Here is hoping they are released soon so the question of consolation becomes a moot point. I know Hillary has been urging for them to be freed for over a year now and must be putting pressure behind the scenes.

I wanted to end my post today with excerpts from a book published in 2004 called Homeland by Dale Maharidge, but unfortunately I have misplaced my copy somewhere and have not had a chance to locate the quotes I am looking for. Here is a description from Publisher’s Weekly (excerpted from the Amazon link):

Longtime collaborators Maharidge and Williamson (And Their Children After Them, etc.) return with this provocative montage of photographs and reportage that addresses the state of the American psyche before and after September 11. Williamson’s 40 stunning b&w photos and Maharidge’s fractured, descriptive reportage both explore an America that is not so much marginalized as it is simply “invisible”—places and people beyond the economic, political and urban foci of mainstream reporting. It is a disturbing portrayal of an anguished and economically depressed America, for which “[w]hat happened on 9/11 was not a genesis, but an amplifier of unease that had long been building.”

[…]

Maharidge argues that contemporary America dangerously resembles the Weimar Republic, or “Heimat,” that led to Nazi Germany. Despite his anecdotal evidence, the author’s portrait of America as “consumed by anger and fear” will strike many as questionable at best. Sympathizers will see the argument more as a provocative call for American self-assessment than a rant. While it threatens at times to dissolve into a simple juxtaposition of tolerance versus bigotry, this book emerges as a sensitive, heartfelt examination of a wounded America whose wounds existed long before the terrorist attacks.

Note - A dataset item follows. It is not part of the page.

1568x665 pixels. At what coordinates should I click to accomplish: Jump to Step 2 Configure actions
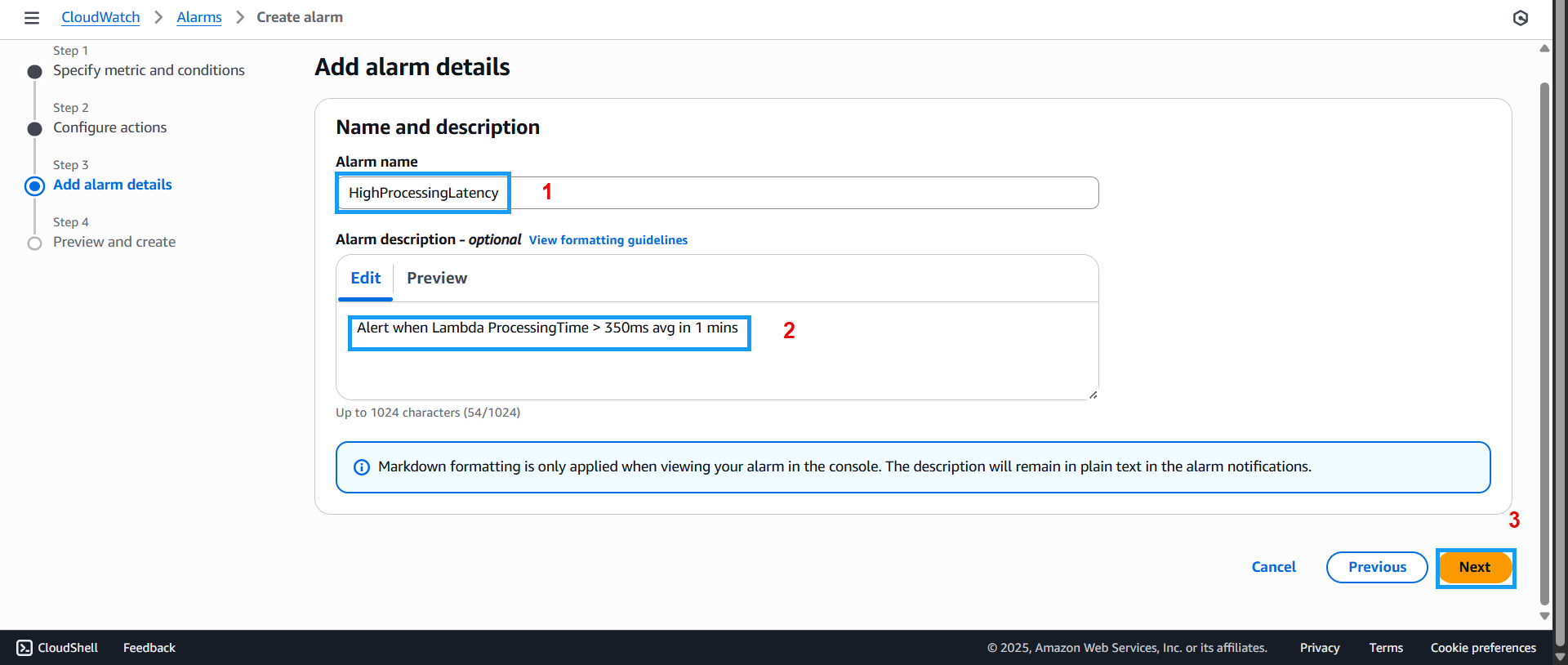(x=109, y=127)
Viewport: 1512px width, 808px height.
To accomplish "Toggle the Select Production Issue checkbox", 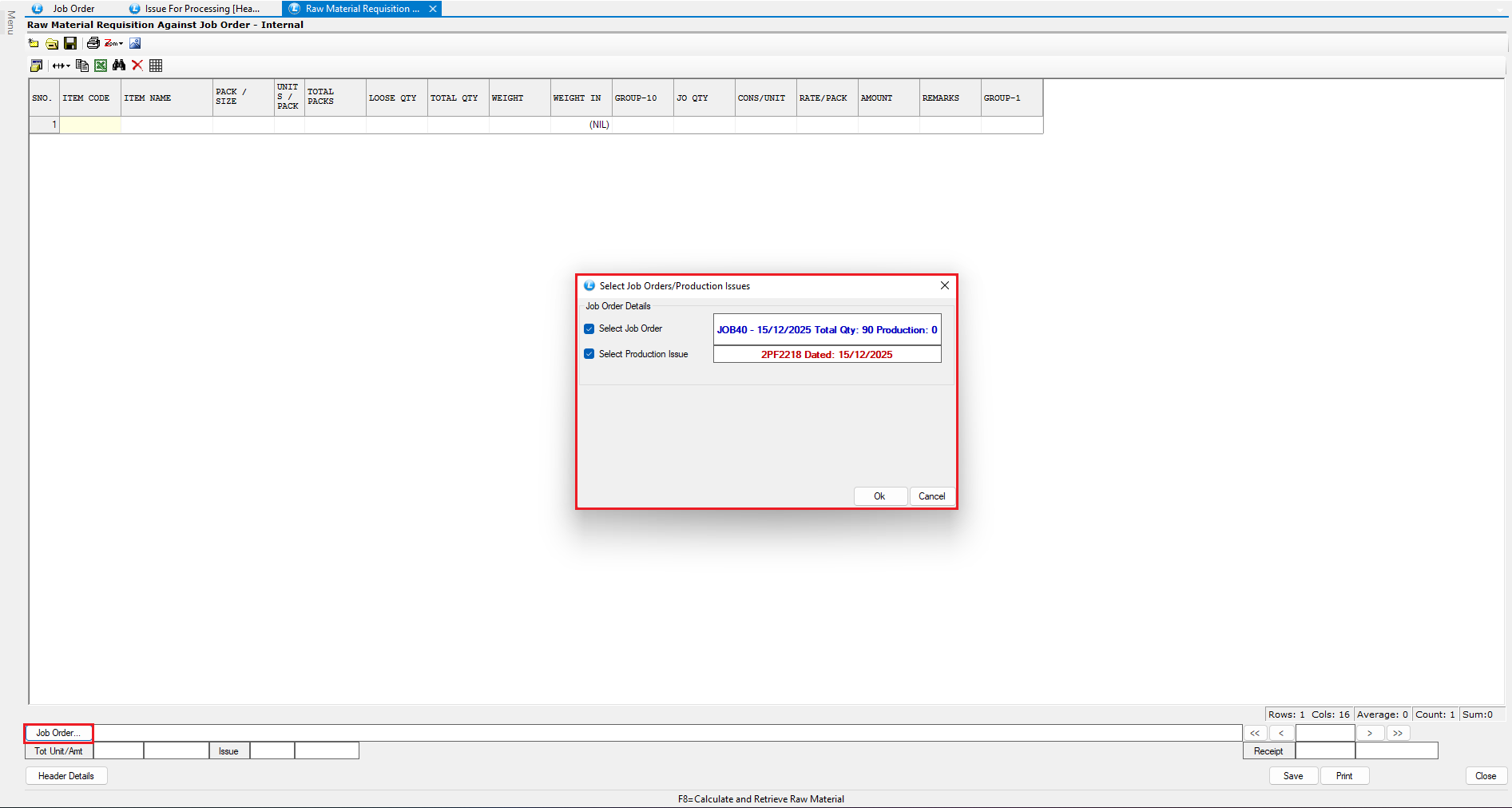I will pos(589,354).
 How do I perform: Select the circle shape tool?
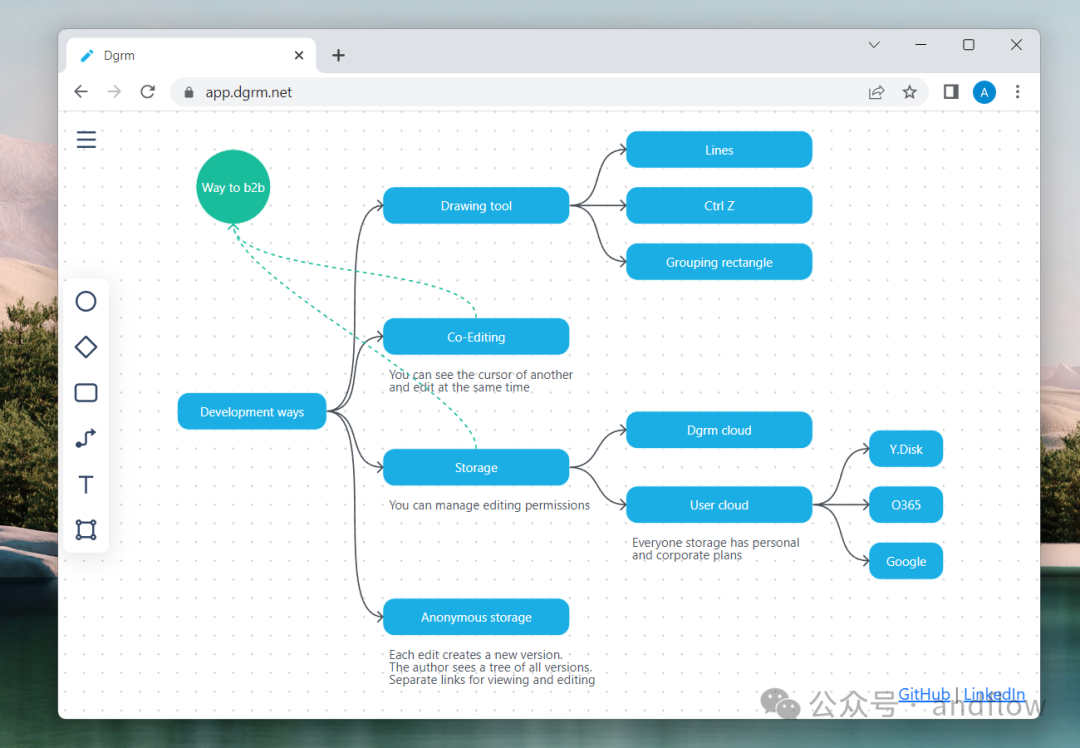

Here is a link to the C-Span Book TV segment where Maharidge and Williamson discuss Homeland.

I have been wanting to re-read this book ever since the Park 51 debate started and especially after the unbelievably bizarre week we’ve had. I think comparisons to Nazi Germany often risk being seen as a product of Godwin’s law, but when I saw the psycho preacher’s psycho press conference on Thursday, I truly felt like I was watching a bad scene from history playing out before my eyes. Something is not right with this man. His estranged daughter is speaking up (via Reuters):

“My father is not one to give up,” said Emma Jones, 30. “As a daughter, I see the good-natured core inside him. But I think he needs help.”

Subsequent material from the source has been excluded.